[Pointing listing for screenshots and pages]
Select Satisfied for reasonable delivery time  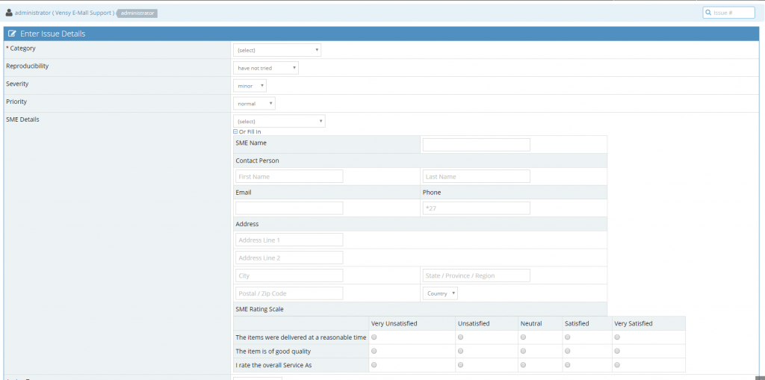(x=568, y=337)
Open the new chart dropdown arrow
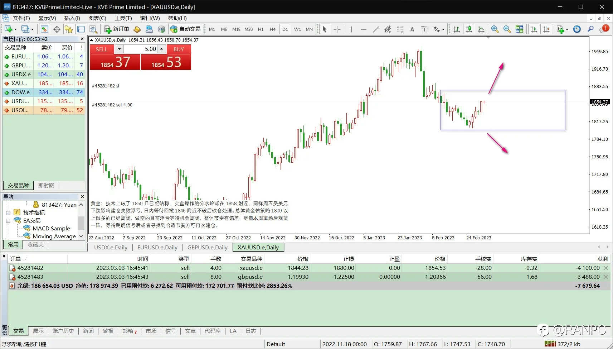This screenshot has height=349, width=613. pos(15,29)
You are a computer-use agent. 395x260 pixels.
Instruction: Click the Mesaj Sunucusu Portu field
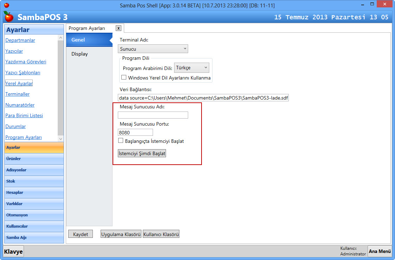click(135, 133)
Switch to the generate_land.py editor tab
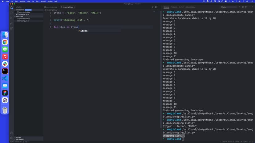The width and height of the screenshot is (255, 143). point(52,7)
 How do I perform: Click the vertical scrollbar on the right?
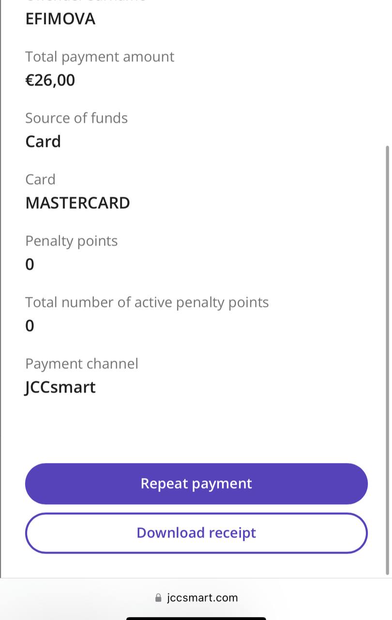tap(387, 358)
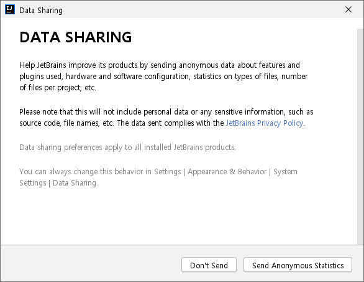364x282 pixels.
Task: Click the vertical scrollbar on the right edge
Action: point(360,136)
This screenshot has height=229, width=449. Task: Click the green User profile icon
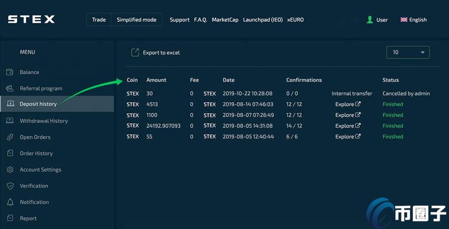point(370,20)
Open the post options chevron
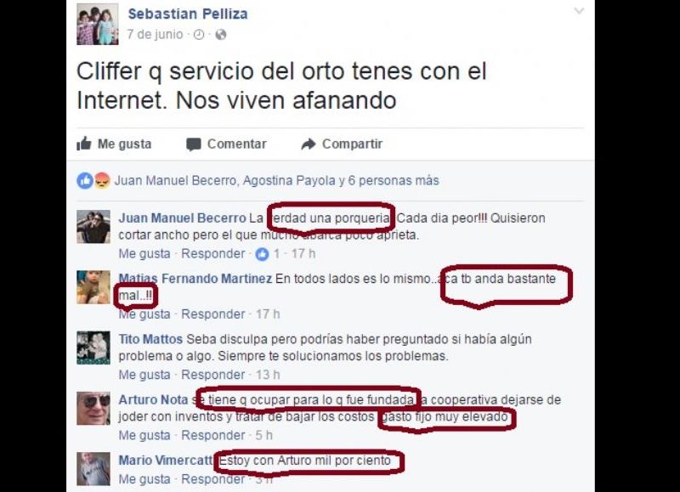Viewport: 680px width, 492px height. click(x=579, y=11)
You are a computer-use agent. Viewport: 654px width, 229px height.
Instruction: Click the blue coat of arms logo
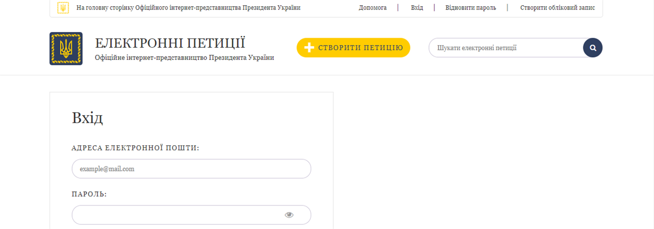[x=66, y=49]
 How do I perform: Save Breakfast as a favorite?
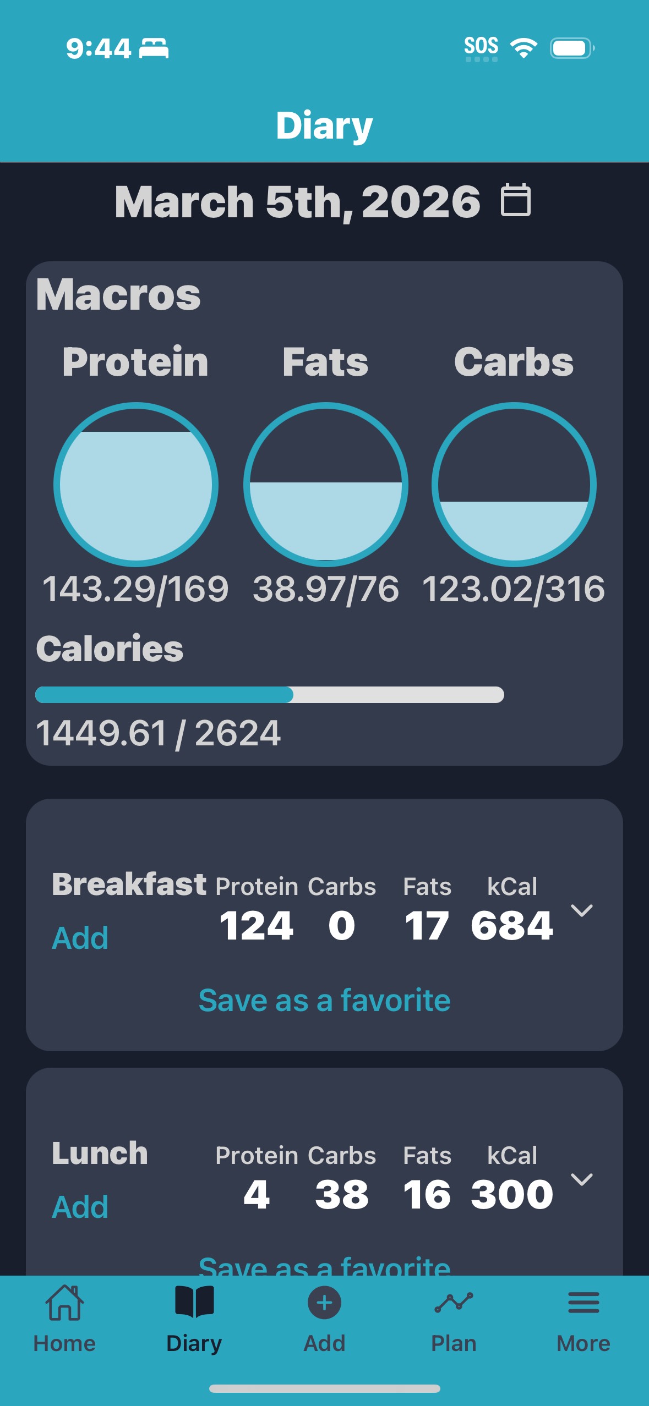coord(324,1000)
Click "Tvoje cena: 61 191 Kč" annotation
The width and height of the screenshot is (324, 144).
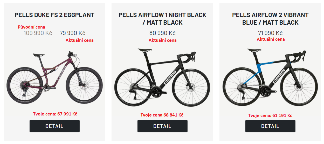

Written exercise:
Reproduce verbatim the lines of the listing from the line containing "Switch to the generate_land.py editor tab" through the end of the listing, both ends included, omitting the pictures.

Correct response:
Switch to the generate_land.py editor tab
The width and height of the screenshot is (255, 143). point(52,7)
 How do I perform: Click the vertical scrollbar on the right?
tap(387, 358)
364x282 pixels.
Task: Click the vertical scrollbar on the right edge
Action: point(360,136)
This screenshot has height=229, width=449. Task: Click the green User profile icon
point(370,20)
Open the post options chevron
Viewport: 680px width, 492px height. click(x=579, y=11)
You are a computer-use agent. Viewport: 654px width, 229px height.
Instruction: Click the blue coat of arms logo
[x=66, y=49]
 How do I perform: Save Breakfast as a favorite?
coord(324,1000)
Click "Tvoje cena: 61 191 Kč" annotation
The width and height of the screenshot is (324, 144).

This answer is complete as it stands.